UK must retain strong economic ties with Europe, says Osborne
The former Chancellor insists Britain can still trade successfully after Brexit.
The UK should "retain close economic relations" with the EU, the former Chancellor has urged.
George Osborne, dropped from Theresa May's Cabinet in July, said the UK can build stronger ties with countries such as Australia without losing out on trade with EU member states.
The Tory MP told the Commons business committee the UK should avoid being forced into a "binary" choice between remaining in the European single market and creating alternative trade deals with non-EU nations.
He said: "I agree with what my successor said at the Conservative conference. Philip Hammond said the country didn't vote to make itself poorer. That wasn't the intention of the majority who voted to leave the EU.
"So we want to make sure we continue to have the closest possible economic relationship with the place where over 40% of our exports go."
At the same committee, Conservative Lord Heseltine mocked May's appointment of three leaders of the Leave campaign to Cabinet positions.
Heseltine, who held Cabinet posts under Margaret Thatcher and John Major, offered apparently ironic praise of Boris Johnson, David Davis and Liam Fox.
He said: "We have three ministers now in charge - a brilliant set of appointments, in my view, because they can come up with the answers which have escaped me.
"The ability to trade seems to me to be an important part of our future. We have to find places to trade and if there are all these markets that have escaped the attention of British exporters it will be marvellous to have them pointed out to them by the ministers responsible."

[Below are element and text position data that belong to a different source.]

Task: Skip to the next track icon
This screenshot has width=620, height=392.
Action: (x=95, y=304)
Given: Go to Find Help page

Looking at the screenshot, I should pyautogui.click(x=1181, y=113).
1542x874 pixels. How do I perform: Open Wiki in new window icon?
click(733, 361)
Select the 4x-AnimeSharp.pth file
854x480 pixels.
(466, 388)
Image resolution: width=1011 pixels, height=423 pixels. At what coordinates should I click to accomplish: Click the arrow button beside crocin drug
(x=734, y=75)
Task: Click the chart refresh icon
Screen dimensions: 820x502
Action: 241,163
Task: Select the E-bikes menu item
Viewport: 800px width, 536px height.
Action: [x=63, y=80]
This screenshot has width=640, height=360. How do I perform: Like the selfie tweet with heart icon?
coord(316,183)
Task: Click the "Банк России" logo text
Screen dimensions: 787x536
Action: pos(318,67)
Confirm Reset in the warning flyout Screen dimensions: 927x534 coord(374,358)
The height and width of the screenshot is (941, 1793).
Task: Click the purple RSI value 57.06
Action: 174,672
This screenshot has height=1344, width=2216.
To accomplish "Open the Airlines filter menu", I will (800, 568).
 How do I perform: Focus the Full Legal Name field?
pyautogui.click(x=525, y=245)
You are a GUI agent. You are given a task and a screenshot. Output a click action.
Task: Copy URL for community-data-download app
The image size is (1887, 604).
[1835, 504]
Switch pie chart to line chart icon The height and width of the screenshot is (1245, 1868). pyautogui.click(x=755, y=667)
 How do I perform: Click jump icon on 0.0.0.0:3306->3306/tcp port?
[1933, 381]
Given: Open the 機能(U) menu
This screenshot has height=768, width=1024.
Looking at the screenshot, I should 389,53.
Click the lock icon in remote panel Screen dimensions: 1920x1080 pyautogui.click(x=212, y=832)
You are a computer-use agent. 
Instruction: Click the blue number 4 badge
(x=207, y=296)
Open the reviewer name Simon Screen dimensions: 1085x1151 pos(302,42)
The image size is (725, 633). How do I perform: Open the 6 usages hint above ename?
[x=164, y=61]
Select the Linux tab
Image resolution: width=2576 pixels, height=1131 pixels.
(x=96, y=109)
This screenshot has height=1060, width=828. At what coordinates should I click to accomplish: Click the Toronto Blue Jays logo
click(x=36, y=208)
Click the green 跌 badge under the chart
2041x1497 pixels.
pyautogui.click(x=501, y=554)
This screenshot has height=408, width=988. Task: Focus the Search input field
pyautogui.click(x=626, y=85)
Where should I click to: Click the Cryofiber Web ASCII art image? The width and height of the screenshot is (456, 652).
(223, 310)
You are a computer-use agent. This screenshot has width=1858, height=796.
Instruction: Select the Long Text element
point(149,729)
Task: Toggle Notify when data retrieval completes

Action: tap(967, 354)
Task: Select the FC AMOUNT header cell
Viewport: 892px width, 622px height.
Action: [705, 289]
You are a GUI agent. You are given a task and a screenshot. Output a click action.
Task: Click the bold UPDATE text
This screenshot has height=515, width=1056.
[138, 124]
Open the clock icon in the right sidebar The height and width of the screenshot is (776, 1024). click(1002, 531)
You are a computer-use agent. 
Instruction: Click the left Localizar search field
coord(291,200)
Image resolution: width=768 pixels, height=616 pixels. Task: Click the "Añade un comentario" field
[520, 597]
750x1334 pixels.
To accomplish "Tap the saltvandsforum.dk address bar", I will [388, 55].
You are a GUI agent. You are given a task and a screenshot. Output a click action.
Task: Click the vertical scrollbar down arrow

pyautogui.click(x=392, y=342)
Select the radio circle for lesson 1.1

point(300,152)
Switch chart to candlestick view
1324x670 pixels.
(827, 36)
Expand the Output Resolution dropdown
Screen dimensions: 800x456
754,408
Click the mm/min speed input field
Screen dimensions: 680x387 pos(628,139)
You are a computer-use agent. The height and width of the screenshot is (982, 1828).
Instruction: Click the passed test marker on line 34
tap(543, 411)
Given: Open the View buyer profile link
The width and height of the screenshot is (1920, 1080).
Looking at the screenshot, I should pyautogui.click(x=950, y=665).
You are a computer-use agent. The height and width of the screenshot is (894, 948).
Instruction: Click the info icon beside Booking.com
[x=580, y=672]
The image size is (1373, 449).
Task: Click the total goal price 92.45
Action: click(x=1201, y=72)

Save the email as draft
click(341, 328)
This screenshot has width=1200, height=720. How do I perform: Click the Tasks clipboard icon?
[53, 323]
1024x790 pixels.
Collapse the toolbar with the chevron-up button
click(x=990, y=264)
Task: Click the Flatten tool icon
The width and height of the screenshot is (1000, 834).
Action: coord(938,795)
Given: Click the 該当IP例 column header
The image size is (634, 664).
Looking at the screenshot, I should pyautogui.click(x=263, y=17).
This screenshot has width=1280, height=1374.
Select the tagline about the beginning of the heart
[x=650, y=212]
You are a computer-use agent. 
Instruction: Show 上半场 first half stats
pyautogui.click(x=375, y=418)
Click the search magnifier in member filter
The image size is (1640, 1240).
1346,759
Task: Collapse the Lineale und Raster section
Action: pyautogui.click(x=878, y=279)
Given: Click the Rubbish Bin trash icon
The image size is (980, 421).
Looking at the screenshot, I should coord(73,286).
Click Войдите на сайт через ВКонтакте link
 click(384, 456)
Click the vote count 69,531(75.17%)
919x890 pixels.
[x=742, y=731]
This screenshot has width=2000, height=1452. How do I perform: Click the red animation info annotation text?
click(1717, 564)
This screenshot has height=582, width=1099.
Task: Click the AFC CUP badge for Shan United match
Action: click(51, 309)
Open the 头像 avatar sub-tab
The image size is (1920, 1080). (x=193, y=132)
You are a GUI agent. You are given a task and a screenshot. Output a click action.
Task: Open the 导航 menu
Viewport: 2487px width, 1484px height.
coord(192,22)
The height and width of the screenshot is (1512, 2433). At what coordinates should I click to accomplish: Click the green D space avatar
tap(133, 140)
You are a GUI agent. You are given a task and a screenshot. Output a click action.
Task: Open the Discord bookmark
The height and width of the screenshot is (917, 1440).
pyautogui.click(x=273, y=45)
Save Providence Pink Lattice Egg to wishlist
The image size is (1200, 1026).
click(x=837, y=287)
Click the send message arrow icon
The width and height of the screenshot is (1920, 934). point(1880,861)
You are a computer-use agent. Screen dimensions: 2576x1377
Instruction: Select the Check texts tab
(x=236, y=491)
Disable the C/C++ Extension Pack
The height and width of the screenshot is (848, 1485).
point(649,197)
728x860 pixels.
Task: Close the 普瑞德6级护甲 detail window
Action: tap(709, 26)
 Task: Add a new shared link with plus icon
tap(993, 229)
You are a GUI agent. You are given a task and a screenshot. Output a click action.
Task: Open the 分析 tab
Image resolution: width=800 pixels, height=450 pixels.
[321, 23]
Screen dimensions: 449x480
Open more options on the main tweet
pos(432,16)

The Westminster government has insisted the best outcome for the UK would allow British companies to trade with the European single market while the UK controlled its own immigration.
Osborne also responded to Nissan's warning that car manufacturing in Sunderland depended on the UK Government's negotiations with the EU.
He said: "This government and this parliament have got to make the UK the place to make cars in Europe - as it has been in recent years.
"We are a European base for car manufacturing. We produce more cars out of that plant in Sunderland than the whole of Italy.
"That's got to be something we focus on in the coming years, and overcome the challenges that present us."